--- RECORDS Enclosed Below ---
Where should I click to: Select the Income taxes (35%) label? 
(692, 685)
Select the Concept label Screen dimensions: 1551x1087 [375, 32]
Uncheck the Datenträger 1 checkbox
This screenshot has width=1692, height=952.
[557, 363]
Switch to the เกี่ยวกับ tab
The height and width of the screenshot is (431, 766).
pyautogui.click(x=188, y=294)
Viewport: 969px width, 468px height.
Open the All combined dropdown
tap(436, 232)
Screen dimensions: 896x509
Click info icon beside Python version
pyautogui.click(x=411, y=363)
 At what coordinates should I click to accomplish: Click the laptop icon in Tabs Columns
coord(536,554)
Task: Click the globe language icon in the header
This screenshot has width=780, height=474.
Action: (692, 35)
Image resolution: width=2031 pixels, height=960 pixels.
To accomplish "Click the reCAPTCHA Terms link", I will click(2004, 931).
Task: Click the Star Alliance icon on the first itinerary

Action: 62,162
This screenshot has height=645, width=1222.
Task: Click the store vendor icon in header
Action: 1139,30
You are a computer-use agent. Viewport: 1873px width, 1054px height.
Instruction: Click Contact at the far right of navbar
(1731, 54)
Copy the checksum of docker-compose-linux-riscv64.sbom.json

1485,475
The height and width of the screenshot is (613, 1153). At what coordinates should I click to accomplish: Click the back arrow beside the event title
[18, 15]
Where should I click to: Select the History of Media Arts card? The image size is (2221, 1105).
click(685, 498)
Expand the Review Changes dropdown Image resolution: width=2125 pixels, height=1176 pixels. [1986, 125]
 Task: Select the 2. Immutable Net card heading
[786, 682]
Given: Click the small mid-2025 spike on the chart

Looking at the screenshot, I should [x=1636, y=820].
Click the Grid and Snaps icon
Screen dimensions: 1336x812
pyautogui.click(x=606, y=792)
--- End of Enclosed RECORDS ---
### DIRECTIONS FOR THIS TASK
From the first line to the last, output the records word for word.

### THE COMPLETED TASK
Where should I click to: Select the Income taxes (35%) label? 
(692, 685)
Select the Concept label Screen dimensions: 1551x1087 [375, 32]
Uncheck the Datenträger 1 checkbox
This screenshot has width=1692, height=952.
[557, 363]
Switch to the เกี่ยวกับ tab
The height and width of the screenshot is (431, 766).
pyautogui.click(x=188, y=294)
Viewport: 969px width, 468px height.
Open the All combined dropdown
tap(436, 232)
Screen dimensions: 896x509
Click info icon beside Python version
pyautogui.click(x=411, y=363)
 At what coordinates should I click to accomplish: Click the laptop icon in Tabs Columns
coord(536,554)
Task: Click the globe language icon in the header
This screenshot has width=780, height=474.
Action: (692, 35)
Image resolution: width=2031 pixels, height=960 pixels.
To accomplish "Click the reCAPTCHA Terms link", I will click(2004, 931).
Task: Click the Star Alliance icon on the first itinerary

Action: 62,162
This screenshot has height=645, width=1222.
Task: Click the store vendor icon in header
Action: 1139,30
You are a computer-use agent. Viewport: 1873px width, 1054px height.
Instruction: Click Contact at the far right of navbar
(1731, 54)
Copy the checksum of docker-compose-linux-riscv64.sbom.json

1485,475
The height and width of the screenshot is (613, 1153). At what coordinates should I click to accomplish: Click the back arrow beside the event title
[18, 15]
Where should I click to: Select the History of Media Arts card? The image size is (2221, 1105).
click(685, 498)
Expand the Review Changes dropdown Image resolution: width=2125 pixels, height=1176 pixels. [1986, 125]
 Task: Select the 2. Immutable Net card heading
[786, 682]
Given: Click the small mid-2025 spike on the chart

Looking at the screenshot, I should [x=1636, y=820].
Click the Grid and Snaps icon
Screen dimensions: 1336x812
pyautogui.click(x=606, y=792)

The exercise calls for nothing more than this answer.